Taxes to combat obesity urged

9:35 pm on 25 May 2015

A group of New Zealand health experts is urging the Government to introduce a tax on fizzy drinks and adopt other strategies to help combat obesity in Māori children and rangatahi (young people).

obese male

Photo: 123RF

The Healthy Food Environment Policy Index, or Food-EPI, recommended the Government introduce a 20 percent excise tax on sugar-sweetened beverages and to then use that money to promote healthy diets among tamariki.

It also wanted rules around what food can and cannot be sold in kura and education centres.

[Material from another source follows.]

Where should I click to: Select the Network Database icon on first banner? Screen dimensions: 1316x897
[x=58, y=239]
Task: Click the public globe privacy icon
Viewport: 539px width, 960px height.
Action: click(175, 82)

The most recent New Zealand Health Survey revealed almost half of Māori adults and two-thirds of Pacific adults were obese between 2011 to 2013.

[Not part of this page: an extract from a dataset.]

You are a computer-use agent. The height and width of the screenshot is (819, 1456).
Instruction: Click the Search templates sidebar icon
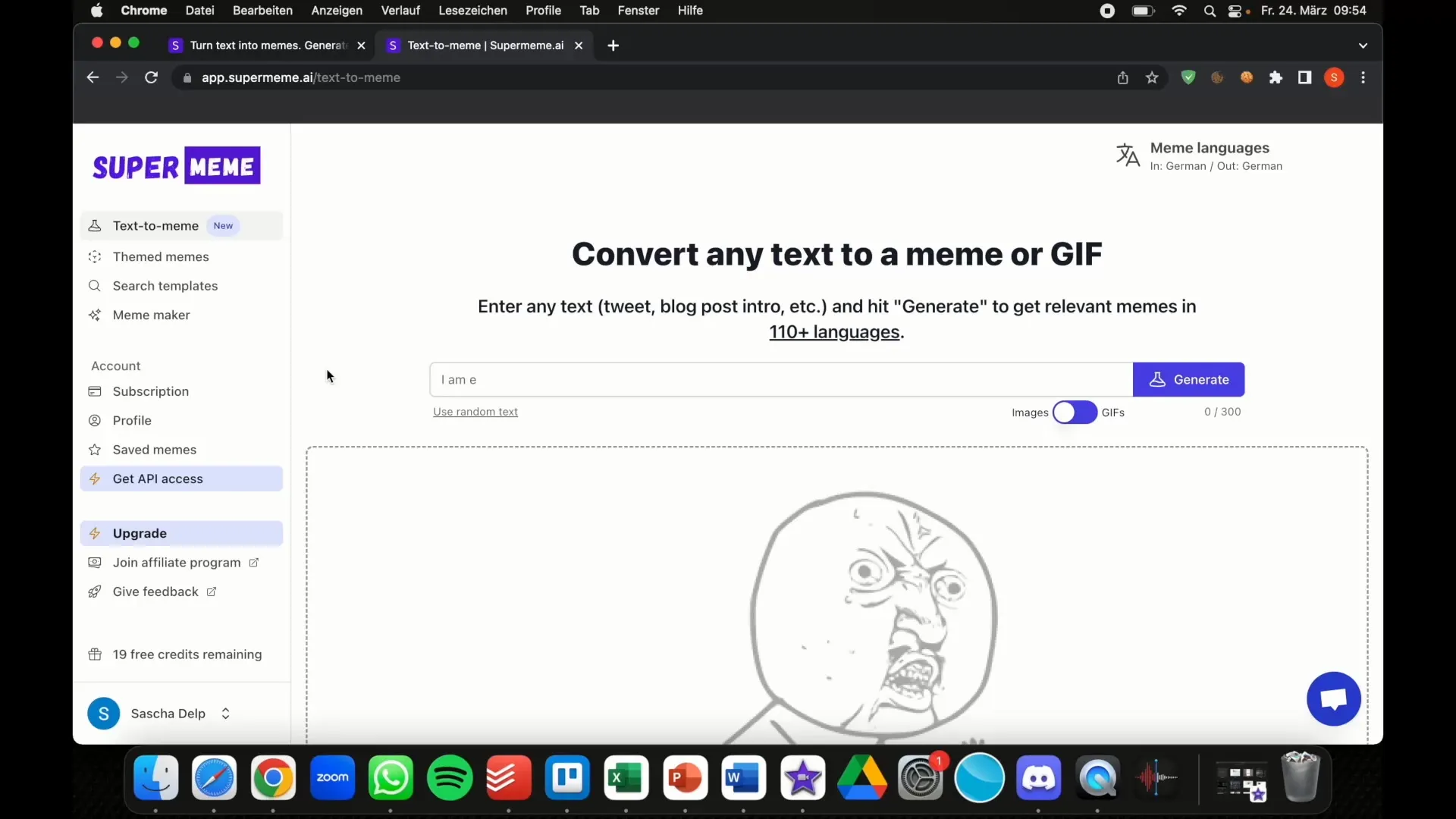pyautogui.click(x=95, y=285)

One of the health experts who supports the new regulations, University of Auckland senior research fellow Stefanie Vandevijvere, said Māori children were also much more likely to be obese than non-Māori.

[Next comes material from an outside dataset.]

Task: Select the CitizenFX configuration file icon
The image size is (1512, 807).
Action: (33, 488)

She said for Māori children between two and 14 years old, the rate was 44 percent, whereas for European-New Zealand children, the rate was 27 percent.

"That's quite a large gap there. We need to think about key strategies to be able to reduce childhood obesity among these groups."

She urged the Government to take the proposals seriously.

"The Government has signalled that it wants to make a genuine effort to reverse New Zealand's unacceptably high rate of childhood obesity, and these three policies really need be a central part of the Government's plans for that to be successful."

She said she hoped the Government takes up the strategies when it announces its plans to tackle child obesity before the end of the year.


The Food EPI Expert Panel, made up of more than 60 New Zealand public health professionals, medical practitioners and NGO leaders, reviewed the Government's recent actions and rated their implementation and compared them to other countries.

The experts identified three priority policy actions, which include:

  • Reducing the promotion of unhealthy foods to children by restricting the marketing of unhealthy foods to children and adolescents through broadcast and non-broadcast media and ensuring schools and early childhood education and care services are free of commercial promotion of unhealthy foods
  • Ensuring that foods provided in or sold by schools and early childhood education and care services meet dietary guidelines
  • Introducing a 20 percent excise tax on sugar-sweetened beverages and exploring how the tax revenue could be applied to promote healthy diets among kids

According to the most recent New Zealand Health Survey:

  • Almost one-third of New Zealand adults (30%) are obese; a further third (35%) are overweight in 2011-13.
  • Almost two-thirds of Pacific adults and almost half of Māori adults are obese.
  • An estimated 147,000 adults are extremely obese; 6 percent of females and 3 percent of males have a BMI of 40kg/m2 or above.
  • Extreme obesity rates are highest in Pacific adults (11% of males and 21% of females) and Māori adults (7% of males and 12% of females).

In response to the health experts' call for the Government to implement the three policies, the Principal Advisor Public Health, Dr Harriette Carr said in a statement:

"The Ministry of Health believes addressing childhood obesity is an important focus. Work is underway now collecting and reviewing evidence of measures to reduce childhood obesity."